Update on Suffolk Constabulary data breach

Suffolk Constabulary has been investigating a data breach which was discovered by a member of the public on the evening on Monday, November 7.

The information was removed from the public domain as soon as possible after officers were alerted, and an internal inquiry began.

The data was contained within an Excel document on the Suffolk Constabulary website. It related to inquiries into sexual offences and offences that occurred in schools which were reported between 1 April 2015 and 31 March 2019.

No information outside of those dates has been disclosed.

It has been established around two to three per cent of the published investigations included information which could lead to someone being identified. In most cases no personal data was present.

Officers and staff are continuing to assess the scale of the data breach. As part of their work they are endeavouring to contact those affected at the earliest opportunity to give support, reassurance and offer an apology.

The location of the Excel document would not have been immediately evident on the constabulary’s website.

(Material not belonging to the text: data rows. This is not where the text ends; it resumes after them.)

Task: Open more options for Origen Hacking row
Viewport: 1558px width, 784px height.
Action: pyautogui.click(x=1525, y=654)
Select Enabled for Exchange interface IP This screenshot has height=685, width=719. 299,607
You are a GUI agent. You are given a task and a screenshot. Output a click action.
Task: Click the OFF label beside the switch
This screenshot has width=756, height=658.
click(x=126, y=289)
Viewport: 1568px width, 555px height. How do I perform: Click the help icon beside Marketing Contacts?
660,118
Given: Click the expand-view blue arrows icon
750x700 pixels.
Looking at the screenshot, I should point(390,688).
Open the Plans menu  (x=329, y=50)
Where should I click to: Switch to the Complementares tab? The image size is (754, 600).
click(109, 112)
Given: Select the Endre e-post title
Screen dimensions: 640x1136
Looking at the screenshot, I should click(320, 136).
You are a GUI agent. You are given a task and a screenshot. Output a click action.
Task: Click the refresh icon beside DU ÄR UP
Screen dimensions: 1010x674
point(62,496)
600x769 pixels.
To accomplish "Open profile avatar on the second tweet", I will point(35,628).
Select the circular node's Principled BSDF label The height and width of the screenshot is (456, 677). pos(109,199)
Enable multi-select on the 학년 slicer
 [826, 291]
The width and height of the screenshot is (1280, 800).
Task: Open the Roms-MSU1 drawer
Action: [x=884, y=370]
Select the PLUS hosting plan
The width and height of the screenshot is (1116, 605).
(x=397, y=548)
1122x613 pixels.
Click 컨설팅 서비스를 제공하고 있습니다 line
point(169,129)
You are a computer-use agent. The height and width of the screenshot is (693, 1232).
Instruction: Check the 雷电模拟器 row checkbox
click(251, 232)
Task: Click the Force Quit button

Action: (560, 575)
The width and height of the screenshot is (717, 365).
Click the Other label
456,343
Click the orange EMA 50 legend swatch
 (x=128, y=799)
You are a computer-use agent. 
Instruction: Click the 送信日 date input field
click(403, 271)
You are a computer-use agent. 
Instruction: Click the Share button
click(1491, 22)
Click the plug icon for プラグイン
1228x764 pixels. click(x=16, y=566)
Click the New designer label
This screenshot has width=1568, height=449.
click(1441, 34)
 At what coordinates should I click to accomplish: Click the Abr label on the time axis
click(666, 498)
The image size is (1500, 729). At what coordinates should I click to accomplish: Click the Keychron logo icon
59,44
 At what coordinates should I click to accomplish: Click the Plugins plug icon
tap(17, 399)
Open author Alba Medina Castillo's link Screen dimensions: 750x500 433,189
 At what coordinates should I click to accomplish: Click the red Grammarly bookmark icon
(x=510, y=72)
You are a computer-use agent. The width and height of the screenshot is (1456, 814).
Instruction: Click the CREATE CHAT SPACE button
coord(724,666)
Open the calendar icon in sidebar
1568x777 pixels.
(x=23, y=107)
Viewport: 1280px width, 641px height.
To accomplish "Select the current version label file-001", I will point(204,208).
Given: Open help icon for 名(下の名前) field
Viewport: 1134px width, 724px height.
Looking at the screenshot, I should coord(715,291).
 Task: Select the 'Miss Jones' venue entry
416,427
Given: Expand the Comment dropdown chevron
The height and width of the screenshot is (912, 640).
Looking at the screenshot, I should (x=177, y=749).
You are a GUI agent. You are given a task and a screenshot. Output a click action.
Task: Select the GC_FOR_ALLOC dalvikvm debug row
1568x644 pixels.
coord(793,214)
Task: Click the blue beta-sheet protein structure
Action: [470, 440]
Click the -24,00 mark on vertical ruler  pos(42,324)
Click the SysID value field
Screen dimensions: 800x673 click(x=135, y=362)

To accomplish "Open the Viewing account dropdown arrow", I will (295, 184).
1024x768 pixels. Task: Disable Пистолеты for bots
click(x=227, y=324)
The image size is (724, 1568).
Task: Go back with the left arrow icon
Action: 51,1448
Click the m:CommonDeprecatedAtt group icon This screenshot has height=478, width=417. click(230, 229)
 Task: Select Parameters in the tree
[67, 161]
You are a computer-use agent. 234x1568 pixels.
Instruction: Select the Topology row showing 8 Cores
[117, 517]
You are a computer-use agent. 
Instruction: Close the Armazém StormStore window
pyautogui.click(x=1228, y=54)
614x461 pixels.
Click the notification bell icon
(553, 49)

It was contained within a reply to a Freedom of Information (FOI) request.

As part of the inquiry, we are seeking to establish how many people have viewed the information. No other reports have been made to us since this document was first published in 2019.

All other FOI replies have also been removed from our website and we are now confident that there have been no other information breaches of this nature.

Suffolk Constabulary takes its obligations under the Data Protection Act extremely seriously and has referred the breach to the Information Commissioner’s Office.

Assistant Chief Constable Eamonn Bridger said: “Suffolk Constabulary is extremely sorry for the data breach and the anxiety this unintentional disclosure of personal information will have caused. 

“We recognise and sincerely regret the additional concern this incident will have caused for victims of crime that we are duty-bound to protect. 

“We have now fully removed the document from public circulation and will continue to proactively seek to minimise any risk that the release of this data may have had. 

“We are committed to making sure we do everything we can to avoid a similar incident happening in the future and have already implemented changes that will ensure these circumstances do not happen again.”